[Begin]
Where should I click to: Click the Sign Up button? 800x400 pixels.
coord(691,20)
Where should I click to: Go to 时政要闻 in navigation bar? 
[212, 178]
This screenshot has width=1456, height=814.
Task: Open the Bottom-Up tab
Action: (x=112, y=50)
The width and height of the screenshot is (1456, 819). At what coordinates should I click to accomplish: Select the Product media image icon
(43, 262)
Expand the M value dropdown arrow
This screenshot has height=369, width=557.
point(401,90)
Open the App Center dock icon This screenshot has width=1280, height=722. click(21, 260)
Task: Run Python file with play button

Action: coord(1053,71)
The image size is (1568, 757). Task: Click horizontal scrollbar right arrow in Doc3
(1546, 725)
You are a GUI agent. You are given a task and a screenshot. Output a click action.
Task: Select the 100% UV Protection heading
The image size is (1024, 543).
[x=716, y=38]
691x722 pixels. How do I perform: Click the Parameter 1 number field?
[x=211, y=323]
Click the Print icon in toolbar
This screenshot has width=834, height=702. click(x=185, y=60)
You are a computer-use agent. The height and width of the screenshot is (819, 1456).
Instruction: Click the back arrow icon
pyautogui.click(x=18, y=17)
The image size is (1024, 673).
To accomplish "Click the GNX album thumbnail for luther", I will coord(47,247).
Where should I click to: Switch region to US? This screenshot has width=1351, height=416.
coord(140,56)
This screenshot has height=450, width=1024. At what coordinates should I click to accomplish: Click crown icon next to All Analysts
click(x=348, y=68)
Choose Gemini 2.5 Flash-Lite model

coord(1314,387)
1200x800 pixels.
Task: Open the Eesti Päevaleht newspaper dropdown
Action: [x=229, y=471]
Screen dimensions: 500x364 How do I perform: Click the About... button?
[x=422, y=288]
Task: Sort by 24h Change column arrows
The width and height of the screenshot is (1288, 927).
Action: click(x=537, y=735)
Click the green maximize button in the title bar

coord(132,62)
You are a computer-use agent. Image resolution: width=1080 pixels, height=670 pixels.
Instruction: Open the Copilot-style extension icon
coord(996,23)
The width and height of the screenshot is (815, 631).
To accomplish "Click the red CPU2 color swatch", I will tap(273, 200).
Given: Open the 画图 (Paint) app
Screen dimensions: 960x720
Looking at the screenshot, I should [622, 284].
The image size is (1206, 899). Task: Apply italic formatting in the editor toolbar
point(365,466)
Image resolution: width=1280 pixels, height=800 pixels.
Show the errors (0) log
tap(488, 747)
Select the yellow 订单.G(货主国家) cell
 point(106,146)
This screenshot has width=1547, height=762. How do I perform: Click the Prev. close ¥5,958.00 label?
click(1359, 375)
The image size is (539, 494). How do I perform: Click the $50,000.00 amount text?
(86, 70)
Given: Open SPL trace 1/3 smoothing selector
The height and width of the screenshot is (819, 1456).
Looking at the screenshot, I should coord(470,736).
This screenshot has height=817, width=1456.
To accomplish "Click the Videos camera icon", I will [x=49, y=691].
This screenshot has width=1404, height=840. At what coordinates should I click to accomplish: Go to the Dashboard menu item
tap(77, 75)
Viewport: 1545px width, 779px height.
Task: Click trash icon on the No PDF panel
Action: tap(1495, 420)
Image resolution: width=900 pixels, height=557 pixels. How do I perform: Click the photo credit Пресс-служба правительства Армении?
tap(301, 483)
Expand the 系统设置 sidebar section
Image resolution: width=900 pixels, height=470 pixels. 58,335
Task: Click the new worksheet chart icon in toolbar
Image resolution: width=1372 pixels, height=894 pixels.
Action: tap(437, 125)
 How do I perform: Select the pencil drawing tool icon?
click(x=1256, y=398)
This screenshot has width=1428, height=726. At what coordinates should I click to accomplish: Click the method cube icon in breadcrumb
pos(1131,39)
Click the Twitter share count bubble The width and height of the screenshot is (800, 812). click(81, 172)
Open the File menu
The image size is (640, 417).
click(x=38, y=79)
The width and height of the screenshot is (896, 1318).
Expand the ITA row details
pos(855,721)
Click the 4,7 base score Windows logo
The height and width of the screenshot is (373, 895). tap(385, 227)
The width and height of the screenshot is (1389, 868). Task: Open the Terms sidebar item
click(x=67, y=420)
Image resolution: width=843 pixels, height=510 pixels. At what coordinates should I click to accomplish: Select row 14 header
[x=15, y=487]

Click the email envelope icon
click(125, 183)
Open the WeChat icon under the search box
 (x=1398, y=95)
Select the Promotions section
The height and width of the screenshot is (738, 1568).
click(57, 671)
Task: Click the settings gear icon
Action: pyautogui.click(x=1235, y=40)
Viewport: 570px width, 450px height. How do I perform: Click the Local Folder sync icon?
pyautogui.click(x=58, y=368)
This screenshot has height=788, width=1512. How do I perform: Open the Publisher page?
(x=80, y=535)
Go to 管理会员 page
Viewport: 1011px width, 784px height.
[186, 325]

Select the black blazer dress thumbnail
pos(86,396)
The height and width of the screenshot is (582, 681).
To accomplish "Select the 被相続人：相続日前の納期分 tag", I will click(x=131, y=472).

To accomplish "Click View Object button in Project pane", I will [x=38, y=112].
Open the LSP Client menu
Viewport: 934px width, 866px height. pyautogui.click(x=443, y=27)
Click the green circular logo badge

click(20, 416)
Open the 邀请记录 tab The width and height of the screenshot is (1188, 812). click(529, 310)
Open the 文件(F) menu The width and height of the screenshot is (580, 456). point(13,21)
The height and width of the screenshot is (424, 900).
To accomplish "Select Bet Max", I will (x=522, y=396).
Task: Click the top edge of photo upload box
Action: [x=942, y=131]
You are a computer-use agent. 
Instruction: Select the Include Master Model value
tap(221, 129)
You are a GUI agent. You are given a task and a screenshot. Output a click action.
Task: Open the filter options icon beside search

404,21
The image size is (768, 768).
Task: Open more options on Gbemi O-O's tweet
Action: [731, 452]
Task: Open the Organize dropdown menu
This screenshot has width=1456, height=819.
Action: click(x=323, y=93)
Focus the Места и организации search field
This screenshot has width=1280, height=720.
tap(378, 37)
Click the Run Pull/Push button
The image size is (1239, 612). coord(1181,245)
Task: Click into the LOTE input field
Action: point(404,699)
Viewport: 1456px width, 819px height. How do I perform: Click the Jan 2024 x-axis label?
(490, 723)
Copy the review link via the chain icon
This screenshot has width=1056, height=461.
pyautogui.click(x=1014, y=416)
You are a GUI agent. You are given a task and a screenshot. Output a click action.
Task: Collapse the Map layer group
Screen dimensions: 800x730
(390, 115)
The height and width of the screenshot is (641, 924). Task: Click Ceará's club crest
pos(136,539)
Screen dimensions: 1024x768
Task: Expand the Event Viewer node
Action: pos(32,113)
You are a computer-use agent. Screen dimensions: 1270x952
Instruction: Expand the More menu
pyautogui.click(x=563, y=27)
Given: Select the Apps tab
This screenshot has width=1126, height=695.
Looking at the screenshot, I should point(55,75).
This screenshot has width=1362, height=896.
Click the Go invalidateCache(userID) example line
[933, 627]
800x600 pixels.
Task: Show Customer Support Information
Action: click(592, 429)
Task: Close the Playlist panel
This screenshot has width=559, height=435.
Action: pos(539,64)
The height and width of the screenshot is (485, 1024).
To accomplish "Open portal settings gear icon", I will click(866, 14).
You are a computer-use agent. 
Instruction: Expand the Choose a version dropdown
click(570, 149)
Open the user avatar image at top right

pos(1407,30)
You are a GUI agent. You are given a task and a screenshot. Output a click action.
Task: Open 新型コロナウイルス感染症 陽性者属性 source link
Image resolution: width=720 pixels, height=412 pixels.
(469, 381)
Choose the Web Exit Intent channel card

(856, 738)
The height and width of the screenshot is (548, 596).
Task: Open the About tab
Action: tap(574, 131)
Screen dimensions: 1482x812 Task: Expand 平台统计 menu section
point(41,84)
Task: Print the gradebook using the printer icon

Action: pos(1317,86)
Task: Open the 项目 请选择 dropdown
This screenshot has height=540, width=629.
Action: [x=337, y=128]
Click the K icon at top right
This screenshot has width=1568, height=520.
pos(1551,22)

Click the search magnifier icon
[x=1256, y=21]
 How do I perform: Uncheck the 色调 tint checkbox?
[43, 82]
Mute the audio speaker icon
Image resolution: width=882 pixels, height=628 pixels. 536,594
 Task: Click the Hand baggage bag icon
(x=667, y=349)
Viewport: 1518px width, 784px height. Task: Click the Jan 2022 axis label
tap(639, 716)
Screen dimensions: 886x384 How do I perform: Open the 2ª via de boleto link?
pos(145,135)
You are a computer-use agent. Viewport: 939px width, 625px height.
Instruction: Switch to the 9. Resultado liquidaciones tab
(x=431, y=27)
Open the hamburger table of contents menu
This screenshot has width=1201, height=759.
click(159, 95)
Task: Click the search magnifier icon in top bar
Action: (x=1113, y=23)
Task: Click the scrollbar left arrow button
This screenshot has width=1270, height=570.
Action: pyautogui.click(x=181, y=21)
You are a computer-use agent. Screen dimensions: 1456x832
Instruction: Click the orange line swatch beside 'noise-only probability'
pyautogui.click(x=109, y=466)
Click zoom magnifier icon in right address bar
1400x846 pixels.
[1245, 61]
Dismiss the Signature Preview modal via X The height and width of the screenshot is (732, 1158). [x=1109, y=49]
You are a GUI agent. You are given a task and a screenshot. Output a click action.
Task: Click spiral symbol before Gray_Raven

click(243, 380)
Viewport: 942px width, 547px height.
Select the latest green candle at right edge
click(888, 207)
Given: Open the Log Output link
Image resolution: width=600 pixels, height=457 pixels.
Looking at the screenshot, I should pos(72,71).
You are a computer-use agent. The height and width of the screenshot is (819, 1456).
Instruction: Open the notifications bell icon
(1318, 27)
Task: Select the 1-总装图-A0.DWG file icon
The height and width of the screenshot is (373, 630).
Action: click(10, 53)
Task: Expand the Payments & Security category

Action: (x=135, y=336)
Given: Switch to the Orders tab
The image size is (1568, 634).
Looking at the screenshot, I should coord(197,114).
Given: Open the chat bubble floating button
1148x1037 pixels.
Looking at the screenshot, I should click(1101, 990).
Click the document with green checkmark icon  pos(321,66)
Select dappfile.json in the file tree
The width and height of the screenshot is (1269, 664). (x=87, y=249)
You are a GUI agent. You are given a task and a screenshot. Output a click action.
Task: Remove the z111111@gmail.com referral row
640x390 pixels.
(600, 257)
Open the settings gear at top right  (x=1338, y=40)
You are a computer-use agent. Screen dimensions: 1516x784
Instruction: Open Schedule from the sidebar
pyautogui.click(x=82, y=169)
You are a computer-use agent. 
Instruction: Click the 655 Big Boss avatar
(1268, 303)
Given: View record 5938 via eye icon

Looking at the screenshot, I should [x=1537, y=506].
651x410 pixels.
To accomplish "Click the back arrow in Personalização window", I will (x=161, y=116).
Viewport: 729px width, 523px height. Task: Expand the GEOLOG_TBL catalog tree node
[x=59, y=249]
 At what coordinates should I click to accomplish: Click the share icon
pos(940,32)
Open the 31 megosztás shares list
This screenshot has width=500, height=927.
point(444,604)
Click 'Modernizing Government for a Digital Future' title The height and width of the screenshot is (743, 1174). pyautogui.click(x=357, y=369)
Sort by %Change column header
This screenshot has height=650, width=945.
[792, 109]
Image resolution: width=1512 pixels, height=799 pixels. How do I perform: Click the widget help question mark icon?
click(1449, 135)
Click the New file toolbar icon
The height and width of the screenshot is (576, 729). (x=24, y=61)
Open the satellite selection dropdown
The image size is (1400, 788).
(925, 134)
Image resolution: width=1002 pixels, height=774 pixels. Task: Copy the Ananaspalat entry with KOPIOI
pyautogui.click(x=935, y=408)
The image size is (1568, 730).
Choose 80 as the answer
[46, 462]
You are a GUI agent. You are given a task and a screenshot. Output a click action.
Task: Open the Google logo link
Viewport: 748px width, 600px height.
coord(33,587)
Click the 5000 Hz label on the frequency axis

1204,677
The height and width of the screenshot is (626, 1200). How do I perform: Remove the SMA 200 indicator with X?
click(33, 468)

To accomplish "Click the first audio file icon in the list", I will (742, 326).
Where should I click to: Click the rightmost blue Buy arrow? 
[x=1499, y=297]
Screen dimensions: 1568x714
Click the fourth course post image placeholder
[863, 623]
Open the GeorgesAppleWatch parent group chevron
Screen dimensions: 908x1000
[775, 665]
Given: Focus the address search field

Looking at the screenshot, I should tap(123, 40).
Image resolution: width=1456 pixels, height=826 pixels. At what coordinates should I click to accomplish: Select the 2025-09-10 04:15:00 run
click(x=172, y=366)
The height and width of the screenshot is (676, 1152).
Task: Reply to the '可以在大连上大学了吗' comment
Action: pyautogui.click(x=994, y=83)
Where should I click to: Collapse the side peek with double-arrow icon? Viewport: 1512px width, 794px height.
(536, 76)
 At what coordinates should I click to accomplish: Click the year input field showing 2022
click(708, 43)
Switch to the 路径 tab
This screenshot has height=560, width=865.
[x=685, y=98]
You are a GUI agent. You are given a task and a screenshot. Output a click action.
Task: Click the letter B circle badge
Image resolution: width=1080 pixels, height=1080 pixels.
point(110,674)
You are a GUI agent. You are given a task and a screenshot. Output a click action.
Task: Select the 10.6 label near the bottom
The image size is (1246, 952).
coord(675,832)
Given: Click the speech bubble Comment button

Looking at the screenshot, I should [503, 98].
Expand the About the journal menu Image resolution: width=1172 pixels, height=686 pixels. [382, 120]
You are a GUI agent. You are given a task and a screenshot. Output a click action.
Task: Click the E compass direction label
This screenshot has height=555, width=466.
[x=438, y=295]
[End]
WHAT YOU WILL DO:
Starting with the first line of the records and going on through the line with "I will coord(47,247).", please write these lines out again, replacing "Print icon" with "Printer icon" and leaving everything else unchanged.

RESPONSE BELOW:
Where should I click to: Click the Sign Up button? 800x400 pixels.
coord(691,20)
Where should I click to: Go to 时政要闻 in navigation bar? 
[212, 178]
This screenshot has width=1456, height=814.
Task: Open the Bottom-Up tab
Action: (x=112, y=50)
The width and height of the screenshot is (1456, 819). At what coordinates should I click to accomplish: Select the Product media image icon
(43, 262)
Expand the M value dropdown arrow
This screenshot has height=369, width=557.
point(401,90)
Open the App Center dock icon This screenshot has width=1280, height=722. click(21, 260)
Task: Run Python file with play button

Action: coord(1053,71)
The image size is (1568, 757). Task: Click horizontal scrollbar right arrow in Doc3
(1546, 725)
You are a GUI agent. You are given a task and a screenshot. Output a click action.
Task: Select the 100% UV Protection heading
The image size is (1024, 543).
[x=716, y=38]
691x722 pixels. How do I perform: Click the Parameter 1 number field?
[x=211, y=323]
Click the Printer icon in toolbar
This screenshot has width=834, height=702. click(x=185, y=60)
You are a computer-use agent. The height and width of the screenshot is (819, 1456).
Instruction: Click the back arrow icon
pyautogui.click(x=18, y=17)
The image size is (1024, 673).
To accomplish "Click the GNX album thumbnail for luther", I will coord(47,247).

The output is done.